-- Start of SOURCE EXTRACT --

Pages 34-38

By Gulzada Abdulova

Karabakh has a long history as a centre of Azerbaijani arts and culture. Alongside the arts of stone dressing and metal working, weaving in the region also developed its own particular forms. The abundance of raw-materials, an important factor in the appearance and development of the craft, gave powerful impetus to its expansion. The devotion and expertise of the indigenous population to their art were especially apparent in their wool and silk weaving (galloon making).

-- End of SOURCE EXTRACT --

◆ SET EXERCISE 1
Give the rows below as a JSON list of strings, one string per line and with blank lines omitted. Begin at the line of the rows that contains "You are a GUI", continue through the last of the rows, and leave the pictures out.

-- Start of LISTING --

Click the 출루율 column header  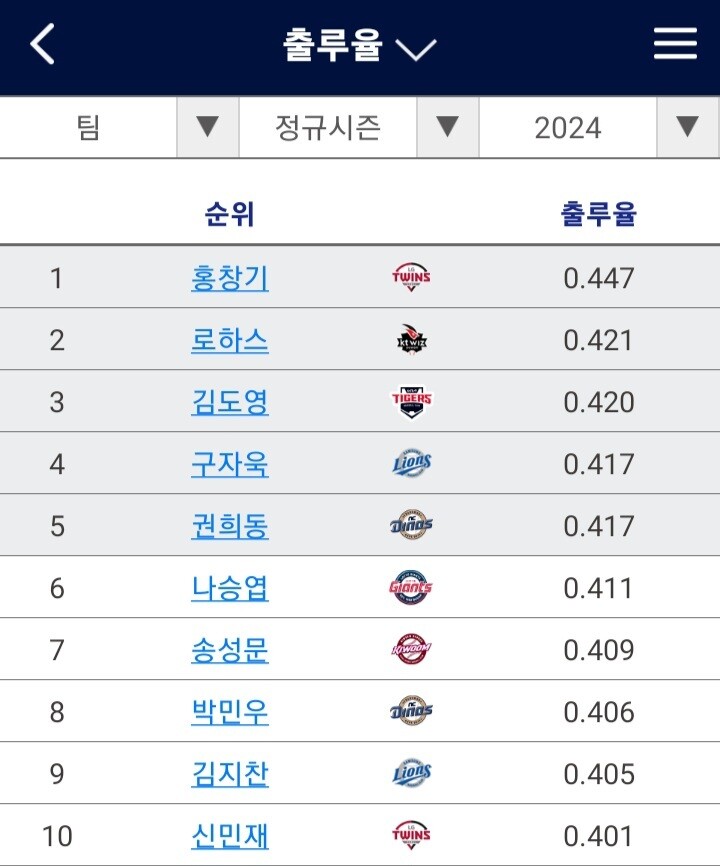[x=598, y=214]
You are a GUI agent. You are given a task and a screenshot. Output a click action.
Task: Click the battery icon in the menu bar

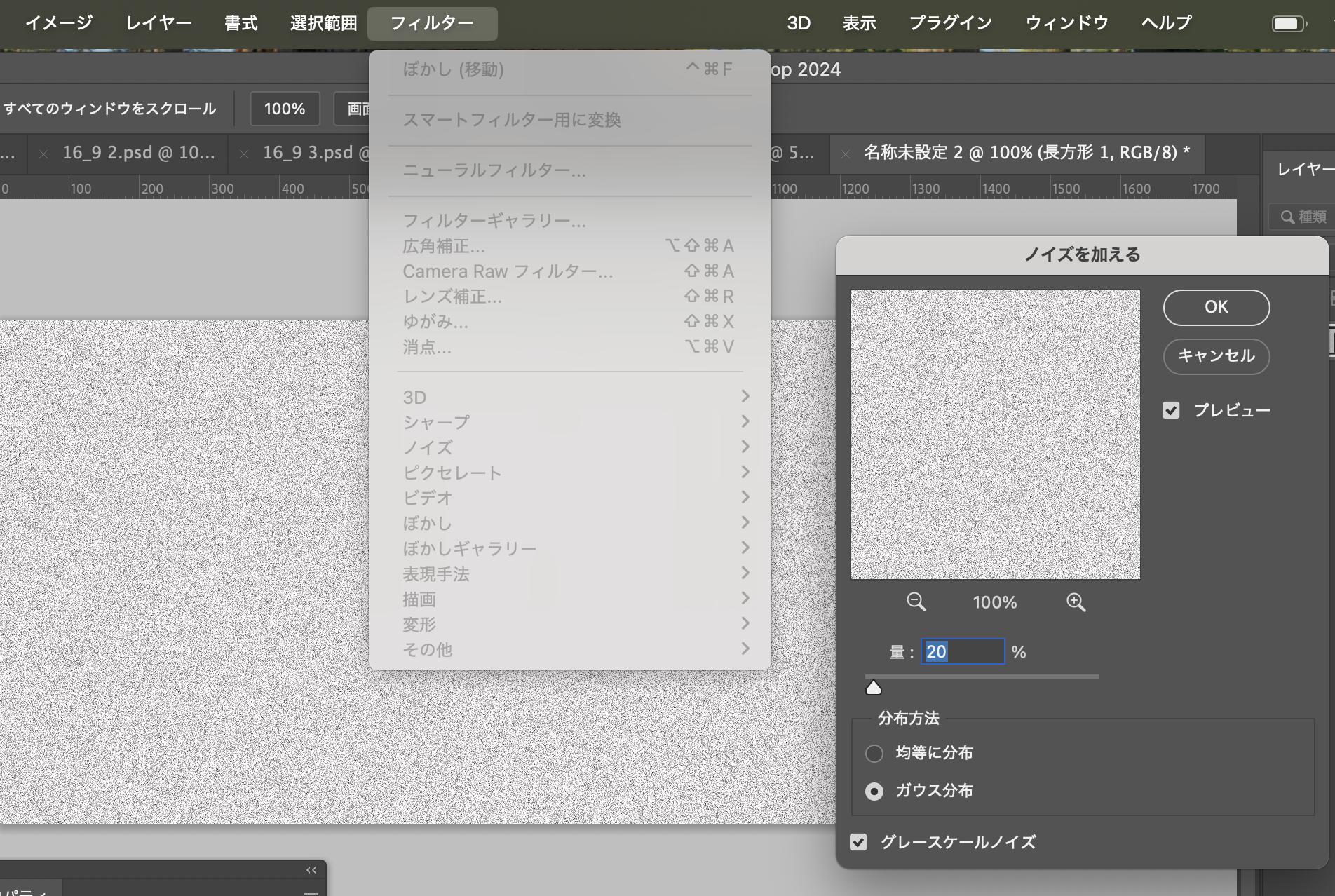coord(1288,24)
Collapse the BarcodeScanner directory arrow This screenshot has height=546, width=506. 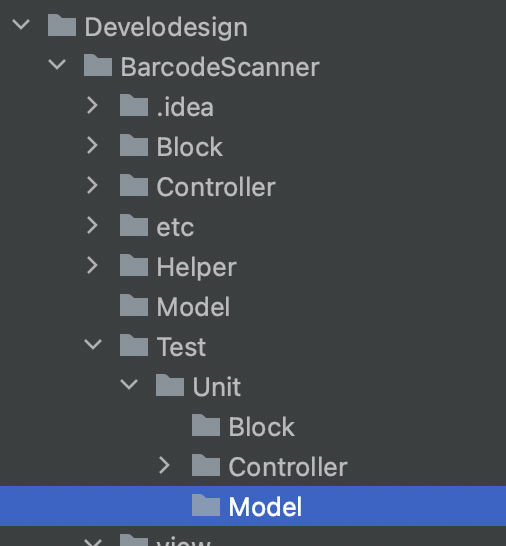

-- End of LISTING --

◆ SET EXERCISE 2
Write out the passage on weaving in Karabakh without alteration, beginning at the words "Karabakh has a" and stopping after "weaving (galloon making).".

◆ TASK SOLUTION 1
[
  "You are a GUI agent. You are given a task and a screenshot. Output a click action.",
  "Task: Click the battery icon in the menu bar",
  "coord(1288,24)",
  "Collapse the BarcodeScanner directory arrow This screenshot has height=546, width=506. "
]

◆ TASK SOLUTION 2
Karabakh has a long history as a centre of Azerbaijani arts and culture. Alongside the arts of stone dressing and metal working, weaving in the region also developed its own particular forms. The abundance of raw-materials, an important factor in the appearance and development of the craft, gave powerful impetus to its expansion. The devotion and expertise of the indigenous population to their art were especially apparent in their wool and silk weaving (galloon making).